Hello all,
We have an application that has been developed in Django that has a considerable amount of concrete table inheritance. The larger tables in our system (along with the associated inheritance table hierarchy) have to be sharded across multiple nodes.
We face two problems in sharding our tables:
1) Django does not play well with composite primary or foreign keys
2) Any tenant or shard-id we create on a base table, may have to be replicated in every derived table, which under the hood has a One-To-One key to its parent (at least that is how I read the documentation).
To frame my questions, assume we have two tables. First, we have an Employee table with a column called 'institution' which we use as the distribution column. Next we have a Manager Table that inherits (concretely) from Employee with a Django One-To-One field. We might have more tables inheriting from Manager etc. My questions are:
A) If the Employee table is sharded by 'institution' can the Manager table and other derived tables also be sharded automatically by Citus? In Django, the Manager table will NOT have the 'institution' column and adding it to each table in the hierarchy is painful in the extreme.
B) Even if Citus were to be able to do (A) easily, the simple fact is that the entire app we wrote will have to be reworked for composite primary keys. Our solution for this would be to create a single primary key column in Employee which (at creation) would have the format "<shard-id>|<unique key>". The nice thing about this approach is that it will automatically propagate across the entire concrete inheritance hierarchy of Django. However, I would like to custom hash or range partition the table based on just the <shard-id> part of my primary key. Ideally I could do this easily with a custom HASH function or range function that operated ONLY on the <shard-id> portion of the primary key which I can extract. How can I override the HASH/RANGE functions used in table creation with custom ones?
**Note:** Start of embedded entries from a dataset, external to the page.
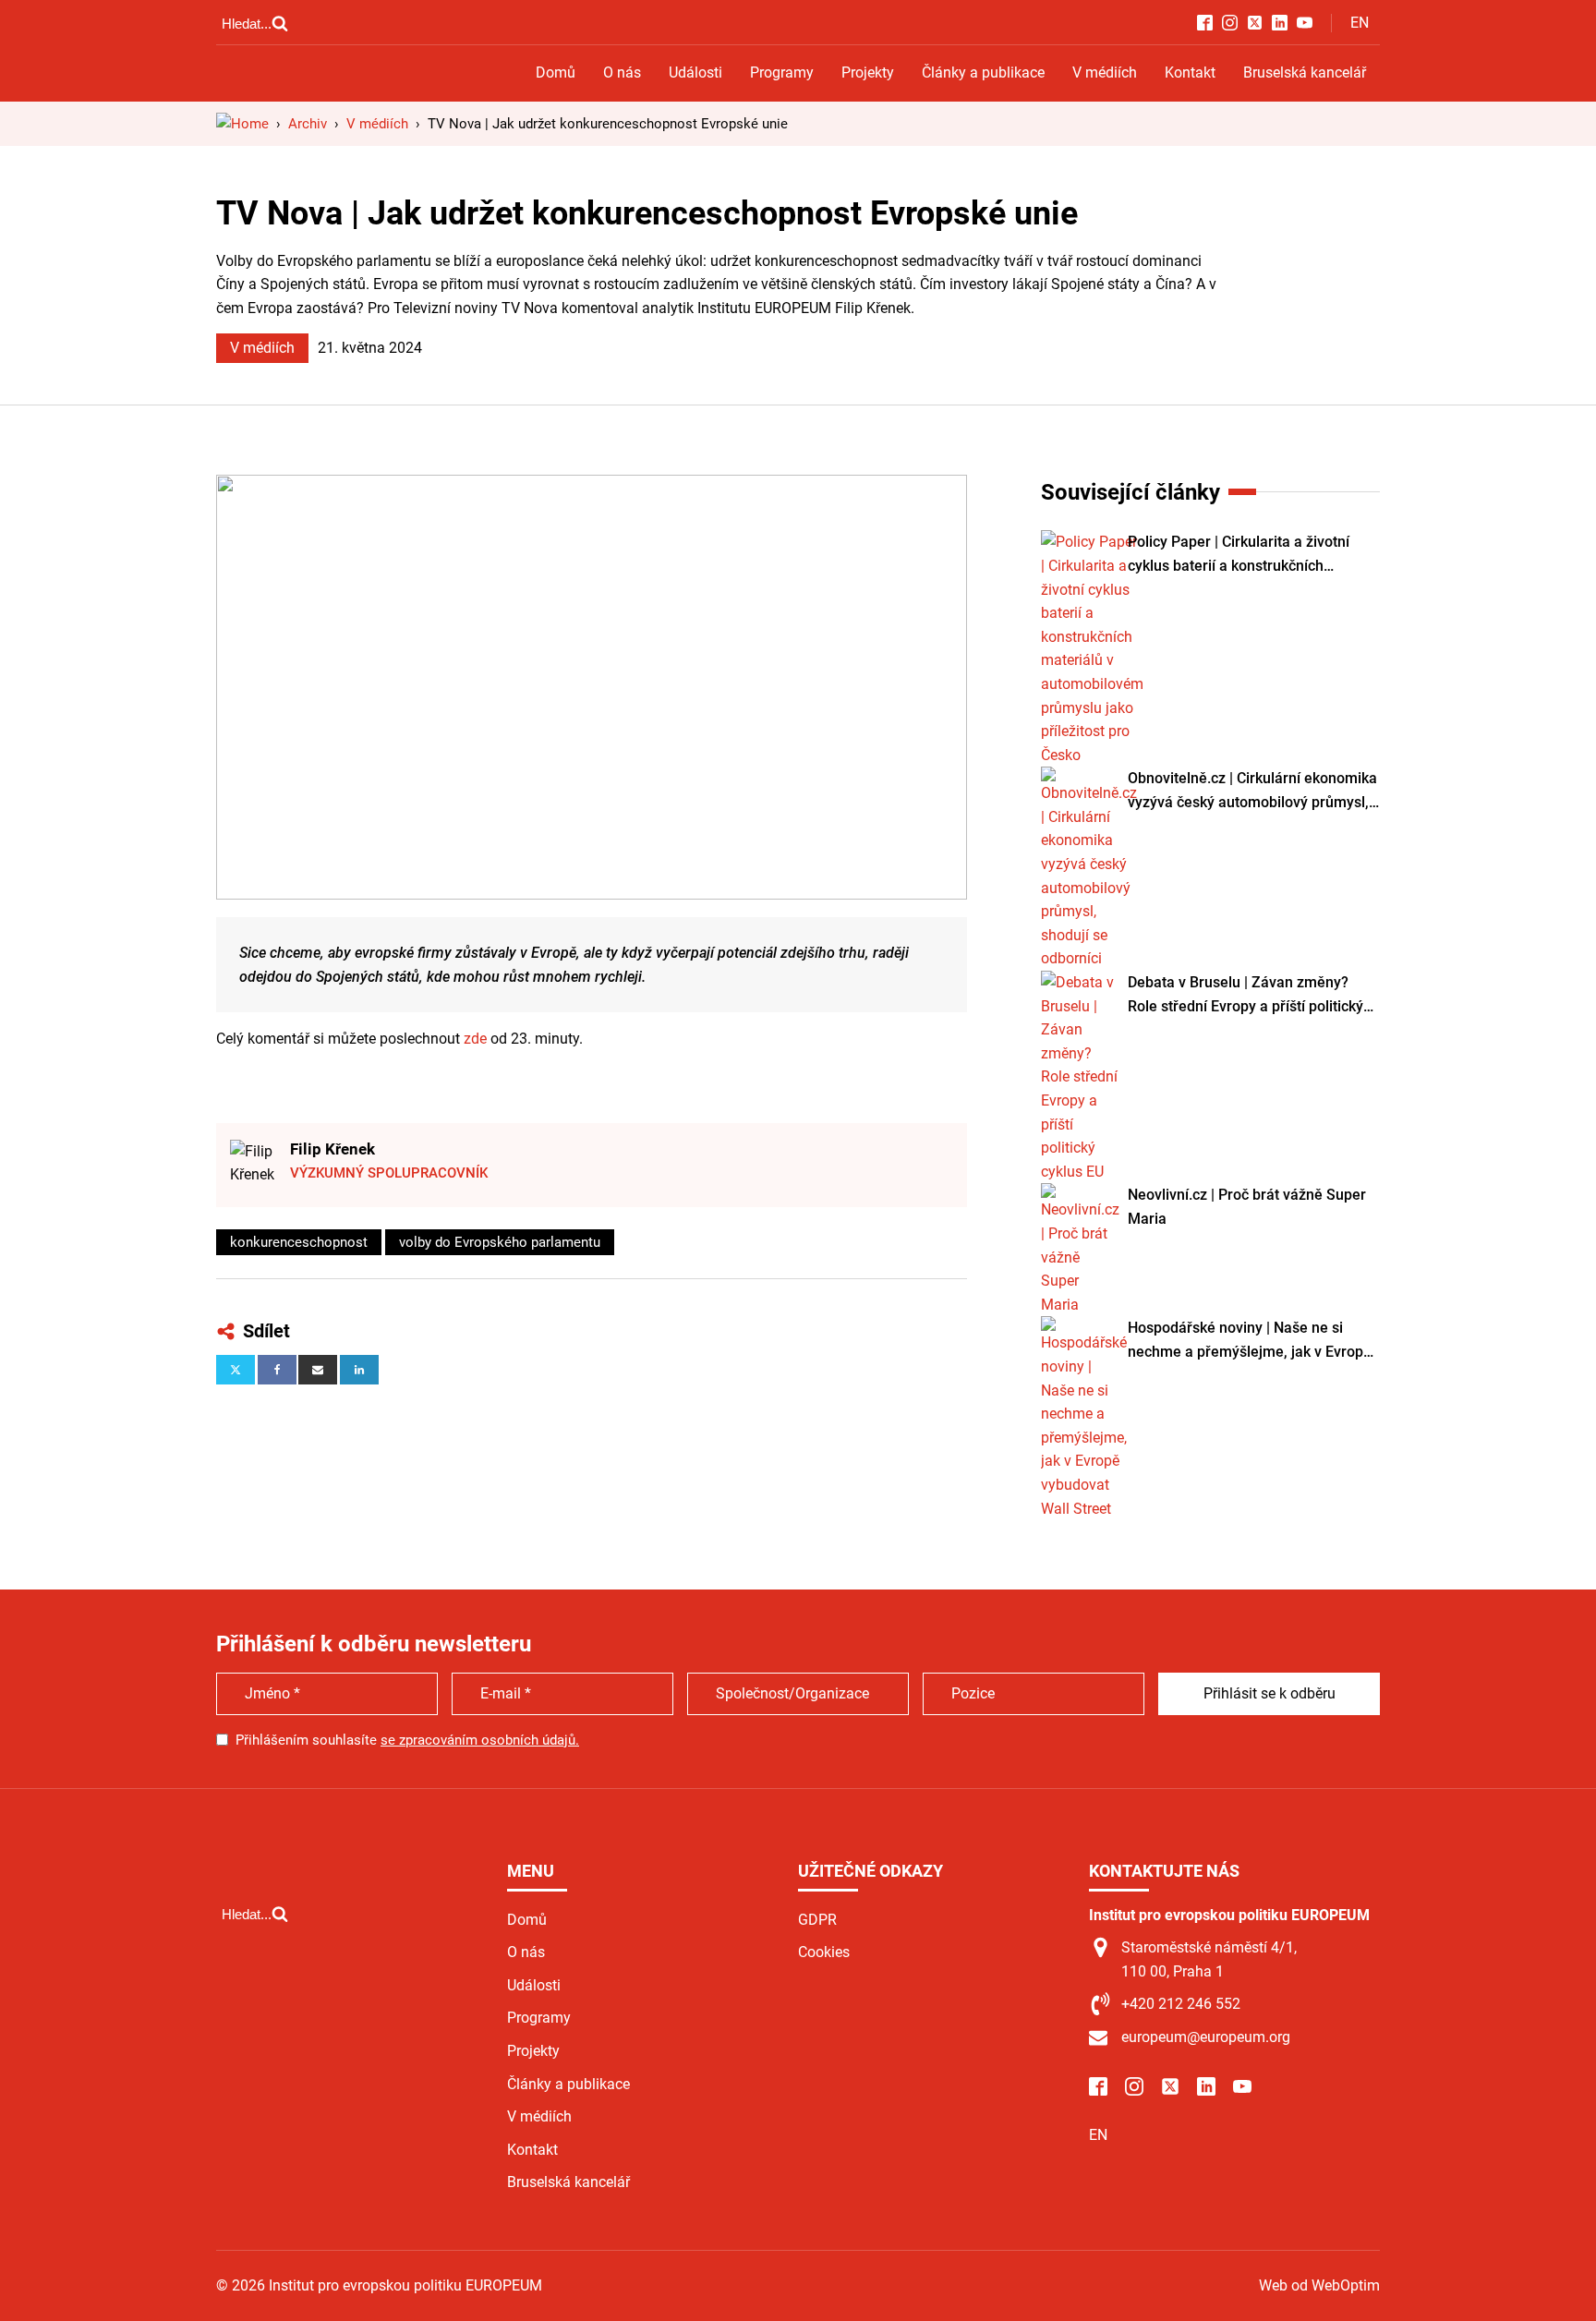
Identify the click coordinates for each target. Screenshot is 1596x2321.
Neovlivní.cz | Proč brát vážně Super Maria (1247, 1206)
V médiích (1104, 72)
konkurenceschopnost (299, 1242)
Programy (782, 72)
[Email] (317, 1369)
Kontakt (1190, 72)
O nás (622, 72)
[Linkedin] (359, 1369)
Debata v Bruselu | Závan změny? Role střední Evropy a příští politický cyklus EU (1245, 995)
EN (1359, 22)
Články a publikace (983, 72)
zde (475, 1038)
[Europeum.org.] (242, 123)
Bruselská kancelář (1304, 72)
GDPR (817, 1919)
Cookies (824, 1952)
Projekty (867, 72)
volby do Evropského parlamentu (499, 1242)
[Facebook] (277, 1369)
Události (695, 72)
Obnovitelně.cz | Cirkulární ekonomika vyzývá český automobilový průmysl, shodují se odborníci (1252, 791)
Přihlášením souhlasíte (407, 1740)
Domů (555, 72)
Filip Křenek (332, 1149)
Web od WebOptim (1319, 2285)
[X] (235, 1369)
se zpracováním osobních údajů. (480, 1740)
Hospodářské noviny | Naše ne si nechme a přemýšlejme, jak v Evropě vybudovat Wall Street (1250, 1341)
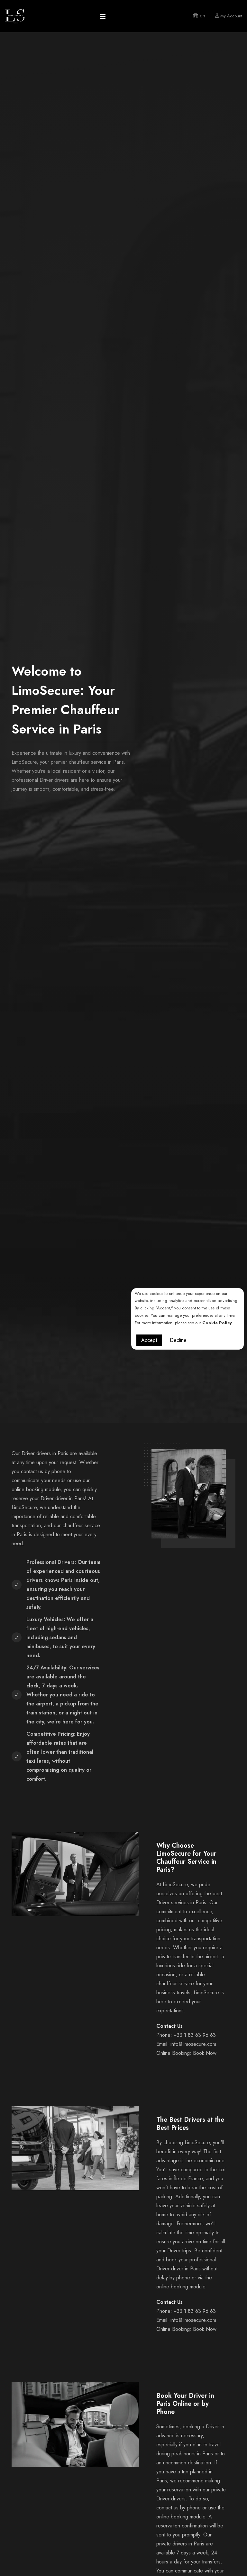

Does this involve any performance penalties (these are VERY large tables) and if so how might I be able to minimize them?
C) If I can create custom HASH/RANGE functions (and from the documentation it appears that Citus allows this for composite types) would queries/foreign keys etc use the same function to determine query distribution across shardsd in the postgres engine?
Thank you in advance for your input.
Best regards,
Nandu